**PROVIDED PASSAGE:**
========================================================================

The great Indian wine war


You might be surprised at a wine article in my aviation blog, but wine is a subject close to my heart.

The convoluted alcoholic beverages policy in India, makes each state, akin to another country, each with their own cumbersome taxes and regulations. The recent collapse of the Doha round of trade talks was not the only failure last month. A trade war is growing between the three wine producing states in India, Maharashtra, Karnataka and Goa, and it is going to send prices of Indian wines up by 46% ~ 100%, in Karnataka. Unfortunately, unlike the world which has the World Trade Organisation, India has no mechanism for settling economic wars between states.

========================================================================

**PROBLEMS TO WORK ON:**
- A) According to the Indian wine war article, which three states produce wine in India?
- B) Resume the article on India's wine war, picking up after its last sentence.
The lines that come next are separate material, unrelated to the wine article.

**INFORMATION SHOWN:**

========================================================================

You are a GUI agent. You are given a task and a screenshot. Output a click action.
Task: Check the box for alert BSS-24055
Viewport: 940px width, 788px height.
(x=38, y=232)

========================================================================

**WRITTEN ANSWERS:**
- A) Maharashtra, Karnataka and Goa.

- B)
Bangaloreans, along with the rest of India, are increasingly taking to wine as their drink of choice. It is more healthy, low impact, goes great with food, and more fashionable. What ever the reason, the market is growing about 20% year on year. In 2007-8, about 56,225 cases of wine were sold in Karnataka, almost all of it in Bangalore. This does not include the Goan Port “Wines”. As consumers’ wine tastes evolve, they gravitate from the cheap and cheerful variety to the mid-range and higher quality.

Maharashtra is India’s California; the leading producer of wines. About 18 “non-Karnataka”, Indian wine producers, Sula, Indage, Reveilo, Nine Hills, Mandala Valley, Big Banyan, sell their wines in Karnataka. There are two wine producers in Karnataka, Grover and Naka, and about 27 foreign (Non-Indian) wine producers whose products are available in Bangalore.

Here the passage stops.